Nadia worked the opera scene before becoming an actress. It was a fast lane change by a sudden contract with NBC who needed an opera singing girl for a permanent part in a television series. Nadia has since then appeared in both movies and TV series. She has played lead characters in big screen productions and she has been a guest star in shows like CSI, Two an a half men, Two Broke Girls, as well as other comedy shows. Her talent is strong in comedy as well as in drama. She is also quite the dancer, which can be seen in Ricky Martin's music video "Shake Your Bon Bon". She was second runner up placing in Miss Teen Florida.
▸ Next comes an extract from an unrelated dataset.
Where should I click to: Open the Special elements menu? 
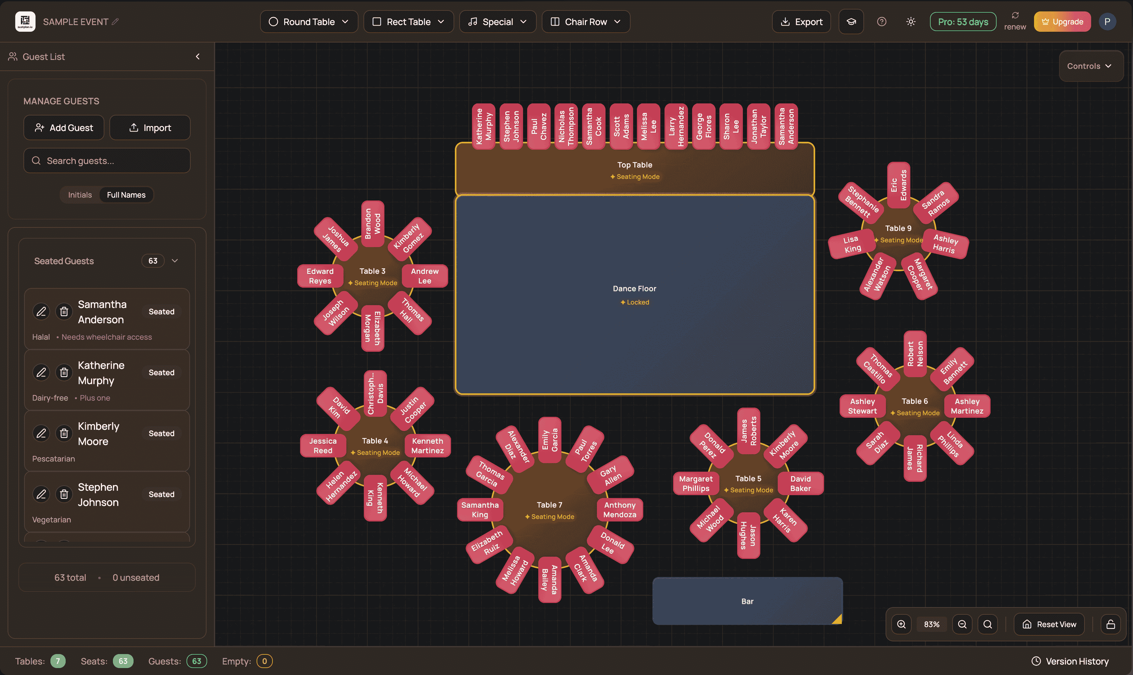pyautogui.click(x=498, y=21)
Her voice won a sought after first place in a world proclaimed a opera competition in Italy.
Nadia is fluent in Swedish, English and Farsi. Because of her education in opera, she is schooled in several more languages like Italian and French. Nadia was a child prodigy who excelled in her studies at school as well as voice, theater, dance, and music. She started her professional career at six years old and won several awards while attending the Interlochen Center for the Arts and the Boston University Tanglewood Institute.
She currently (2014) lives in California. Her school years were mostly in Palm Beach, Florida and New York. Her most beloved father died of leukemia in 1993. This has inspired Nadia to become a spokesperson and represent The Leukemia & Lymphoma Society for many years now.